Opinion
48912.
ARGUED JANUARY 8, 1974.
DECIDED MARCH 7, 1974.
Zoning appeal. Clayton Superior Court. Before Judge Banke.
Albert B. Wallace, William R. L. Latson, for appellant.
Furman Smith, Jr., for appellees.
The plaintiffs on their own behalf and as the representatives of a class brought this action against 3 previous members of the Board of Commissioners of Clayton County, as well as the current Clayton County commissioners, and the Building Inspector of Clayton County. The trust of the complaint was that a certain tract of land had been rezoned in 1972 from agricultural use to multi-family use and that the zoning was invalid for certain stated reasons. Count 1 stated that the board violated certain provisions of the Georgia law which required that zoning matters be held at a time most convenient to the average working person in Clayton County. Count 2 set out at the hearing that because one of the commissioners was disqualified there was not a quorum present at such hearing and therefore the subsequent vote of December 13, 1972 was illegal and void. Count 3 set out that the action in rezoning was unreasonable, arbitrary and constituted an abuse of discretion. Count 4 set out that Section 9 of Georgia Laws 1949, p. 223 was unconstitutional and void. As amended this court set out that Section 10 of Georgia Laws 1957, pp. 420, 427 and 428, as amended by Georgia Laws 1959, pp. 335, 340; Georgia Laws 1968, p. 1409; and Georgia Laws 1969, pp. 735, 737 were unconstitutional and void.
The complaint also set out that certain defendants are endeavoring to develop and take action on their respective tracts in accordance with the purported rezoning; that if permitted to do so the plaintiffs will suffer immediate and irrevocable harm from which they have no adequate remedy at law, and requested that the court enjoin the defendants from further proceedings. The complaint asked that the purported rezoning be canceled and set aside and that the property owners be enjoined from attempting to use the property for multi- family use, and that the building inspector be enjoined from issuing any building permit for such purposes.
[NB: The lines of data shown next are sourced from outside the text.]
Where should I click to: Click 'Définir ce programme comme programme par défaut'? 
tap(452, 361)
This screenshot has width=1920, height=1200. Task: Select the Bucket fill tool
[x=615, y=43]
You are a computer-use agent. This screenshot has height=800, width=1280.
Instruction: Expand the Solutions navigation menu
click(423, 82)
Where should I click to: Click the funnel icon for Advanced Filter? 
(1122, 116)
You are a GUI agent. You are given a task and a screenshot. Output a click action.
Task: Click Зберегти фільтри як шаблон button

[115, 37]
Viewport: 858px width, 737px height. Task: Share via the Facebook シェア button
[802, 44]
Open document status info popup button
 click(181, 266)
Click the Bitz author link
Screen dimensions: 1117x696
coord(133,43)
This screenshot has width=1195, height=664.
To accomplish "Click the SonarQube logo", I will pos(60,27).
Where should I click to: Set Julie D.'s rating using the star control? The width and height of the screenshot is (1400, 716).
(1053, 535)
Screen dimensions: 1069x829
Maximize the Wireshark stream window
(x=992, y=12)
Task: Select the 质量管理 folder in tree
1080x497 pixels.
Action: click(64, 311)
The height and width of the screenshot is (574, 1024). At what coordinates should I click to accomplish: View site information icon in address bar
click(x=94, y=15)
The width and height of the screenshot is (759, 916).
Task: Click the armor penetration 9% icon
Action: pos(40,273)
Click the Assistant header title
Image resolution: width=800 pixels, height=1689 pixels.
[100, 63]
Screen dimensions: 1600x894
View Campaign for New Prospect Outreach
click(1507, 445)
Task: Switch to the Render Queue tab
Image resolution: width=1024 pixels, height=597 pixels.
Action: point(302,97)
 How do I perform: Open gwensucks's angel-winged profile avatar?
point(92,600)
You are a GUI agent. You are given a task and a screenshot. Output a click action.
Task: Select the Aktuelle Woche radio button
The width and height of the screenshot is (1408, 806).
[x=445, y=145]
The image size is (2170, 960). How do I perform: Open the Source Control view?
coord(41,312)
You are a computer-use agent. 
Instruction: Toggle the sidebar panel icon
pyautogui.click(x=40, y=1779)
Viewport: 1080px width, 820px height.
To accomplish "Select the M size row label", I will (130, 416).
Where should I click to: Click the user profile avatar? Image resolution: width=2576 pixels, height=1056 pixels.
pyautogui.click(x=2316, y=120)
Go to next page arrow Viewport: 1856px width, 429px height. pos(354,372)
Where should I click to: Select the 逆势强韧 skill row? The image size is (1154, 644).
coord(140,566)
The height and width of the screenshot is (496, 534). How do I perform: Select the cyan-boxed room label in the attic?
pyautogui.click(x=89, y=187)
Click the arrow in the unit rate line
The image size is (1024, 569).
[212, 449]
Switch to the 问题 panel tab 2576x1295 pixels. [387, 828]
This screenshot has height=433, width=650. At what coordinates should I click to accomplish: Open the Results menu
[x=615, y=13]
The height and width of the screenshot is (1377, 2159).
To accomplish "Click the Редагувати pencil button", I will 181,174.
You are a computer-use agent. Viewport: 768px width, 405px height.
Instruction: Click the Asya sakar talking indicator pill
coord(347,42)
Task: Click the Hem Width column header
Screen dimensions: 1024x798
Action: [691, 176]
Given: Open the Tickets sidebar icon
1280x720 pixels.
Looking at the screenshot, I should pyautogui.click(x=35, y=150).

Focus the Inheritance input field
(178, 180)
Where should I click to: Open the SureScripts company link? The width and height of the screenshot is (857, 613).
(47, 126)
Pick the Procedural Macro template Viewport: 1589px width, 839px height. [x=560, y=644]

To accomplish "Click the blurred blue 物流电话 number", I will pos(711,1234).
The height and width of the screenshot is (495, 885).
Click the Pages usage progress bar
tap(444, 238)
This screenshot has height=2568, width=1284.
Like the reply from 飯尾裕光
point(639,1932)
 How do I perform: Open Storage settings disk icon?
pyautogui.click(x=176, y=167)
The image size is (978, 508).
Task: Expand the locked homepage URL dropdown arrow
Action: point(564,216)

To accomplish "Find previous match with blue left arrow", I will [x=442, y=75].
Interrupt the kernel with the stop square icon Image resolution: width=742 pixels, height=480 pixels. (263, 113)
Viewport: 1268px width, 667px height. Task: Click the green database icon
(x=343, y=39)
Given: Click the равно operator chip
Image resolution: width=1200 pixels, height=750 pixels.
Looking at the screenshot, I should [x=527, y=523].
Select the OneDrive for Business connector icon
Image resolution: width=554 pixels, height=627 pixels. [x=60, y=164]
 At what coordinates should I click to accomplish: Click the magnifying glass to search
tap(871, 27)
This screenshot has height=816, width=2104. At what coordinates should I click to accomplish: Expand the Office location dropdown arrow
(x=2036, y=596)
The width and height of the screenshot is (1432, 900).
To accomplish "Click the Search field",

After answers and defensive pleadings were duly filed by the various defendants, the case then came on for an interlocutory hearing in which affidavits by the defendants and the plaintiffs were introduced. The trial judge made various findings of fact at the close of the hearing and temporarily restrained and enjoined the issuance of a permit for the development or use of the land in question. The trial judge then entered a judgment which set out that Count 3 contained no grounds or proof to support relief under that ground; that as to Count 4 that the Clayton County zoning ordinance specified therein was neither void nor unconstitutional. The court then found that the rezoning application failed to meet the ordinance requirements as to a public hearing and that further action on the same was therefore void and without effect. The county building inspector was temporarily restrained and enjoined from issuing any building permit and the individuals interested in developing the land were restrained and enjoined from taking any action under the rezoning application. Appeal was taken to this court. Held:
Under Georgia Laws 1949, pp. 223, 230, and 1971, p. 3054, there is a means provided for an appeal from Clayton County zoning decisions and for subsequent appeal to the superior court and, if necessary, from the court's decision. The plaintiffs in this case did not choose to use the method specified in such law. (this law is substantially similar to Code Ann. Ch. 69-8 (Ga. L. 1946, p. 191, as amended)). Where a party has exhausted or, because of the invalidity urged, need not exhaust his administrative or legal remedies, a court of equity may grant relief. Toomey v. Norwood Realty Co., Inc., 211 Ga. 814, 818 ( 89 S.E.2d 265); Taylor v. Shetzen, 212 Ga. 101 (1 2) ( 90 S.E.2d 572).
It is clear that the relief which the plaintiff sought was granted by the court acting under its equitable jurisdiction to set aside or declare as void the ruling made by the County Commissioners of Clayton County, and to restrain enforcement of or action under such ruling. See McLennan v. Clarke, 230 Ga. 891 ( 199 S.E.2d 784). For this reason, we hold that the Supreme Court and not this court has jurisdiction of the appeal.
Appeal transferred to the Supreme Court. Bell, C. J., and Clark, J., concur.